TRES ANUNCIOS POR UN CRIMEN
Guión y dirección: Martin McDonagh
Género: drama
Actúan: Frances McDormand, Woody Harrelson, Sam Rockwell
Salas: Showcase, Hoyts, Village, Monumental, Del Centro
La aspereza narrativa que propone el dramaturgo, guionista y director de cine inglés (de padres irlandeses) Martin McDonagh (Londres, 1970) para contar las consecuencias de un hecho aberrante es la plataforma que a modo de metáfora edifica una crítica feroz a algunos aspectos de aquello que el sueño americano insiste con barrer debajo la alfombra. Así se ponen de manifiesto el racismo, la homofobia, la decadencia de la Iglesia, la violencia de género y, por encima de todo, la imbecilidad de la mayoría de los que detentan cierta cuota de poder y, claramente, no están a la altura.
Tres anuncios por un crimen (Three Billboards Outside Ebbing, Missouri), última película del talentoso McDonagh, en cartel en todos los complejos de cine locales y ayer nominada a siete premios Oscar de la Academia de Hollywood (ver aparte), está protagonizada por la enorme Frances McDormand y es, particularmente en este momento en el que el mundo dirime algunas cuestiones “terminales”, un film de visión necesaria, porque todos esos temas aparecen tratados con una claridad apabullante y ponen de manifiesto lo que deja el fracaso.
Con la lógica narrativa de Harold Pinter y una violencia teñida de cierto humor negro propia de Quentin Tarantino, ambos sus grandes admirados, McDonagh, a quien, como dramaturgo, de lo conoció en el país por la inquietante The Pillowman, arma un escenario con los condimentos de un western contemporáneo, en particular porque la trama de este drama remite a cierta hostilidad propia de ese género, sobre todo, a sus habituales encerronas.

## DATOS SIN PROCESAR

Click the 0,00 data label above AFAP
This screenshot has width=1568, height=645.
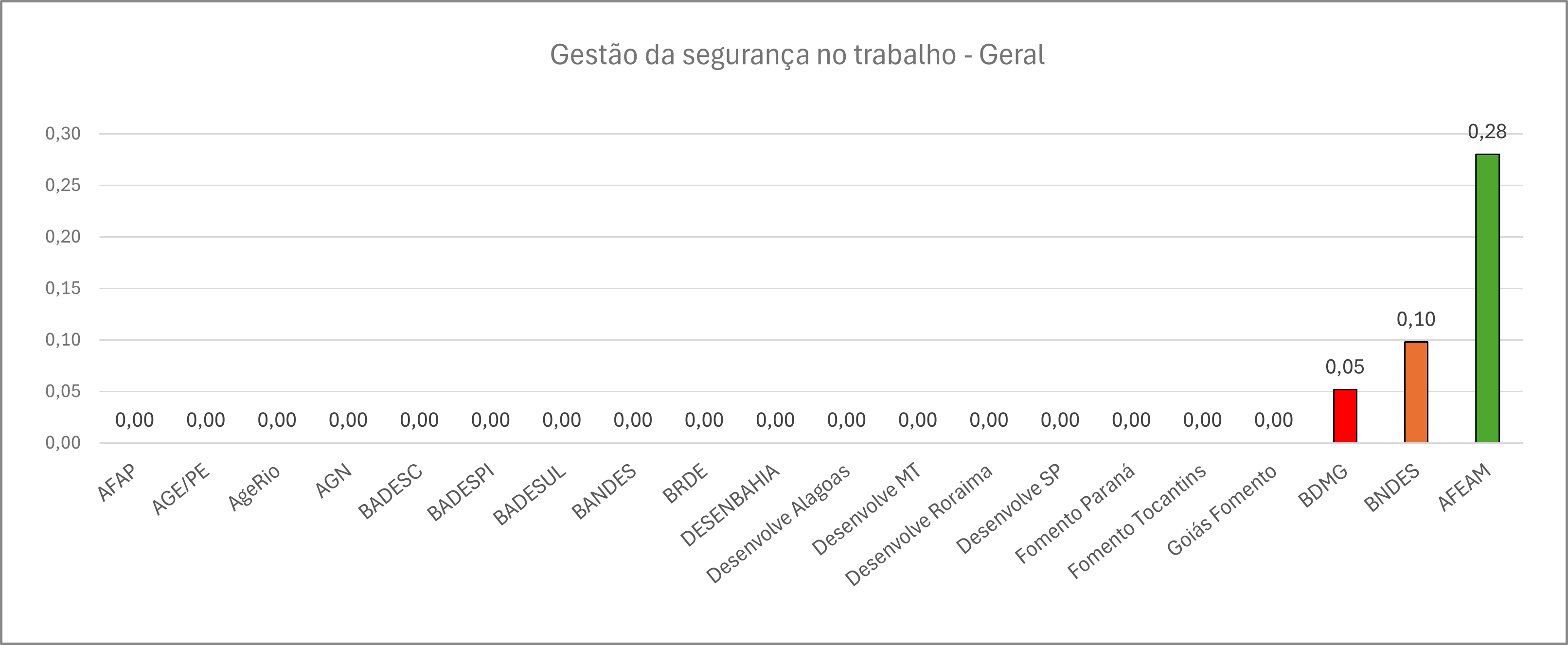135,420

## TAREA ASIGNADA 1
Extrae de la reseña de la película todo el fragmento que va desde "Tres anuncios por un crimen (Three" hasta "deja el fracaso.".
## TAREA ASIGNADA 2
Según la reseña de la película, ¿a cuántos premios Oscar fue nominada Tres anuncios por un crimen?
Los datos no intervienen para nada en esto.

## RESPUESTA 1
Tres anuncios por un crimen (Three Billboards Outside Ebbing, Missouri), última película del talentoso McDonagh, en cartel en todos los complejos de cine locales y ayer nominada a siete premios Oscar de la Academia de Hollywood (ver aparte), está protagonizada por la enorme Frances McDormand y es, particularmente en este momento en el que el mundo dirime algunas cuestiones “terminales”, un film de visión necesaria, porque todos esos temas aparecen tratados con una claridad apabullante y ponen de manifiesto lo que deja el fracaso.

## RESPUESTA 2
A siete premios Oscar.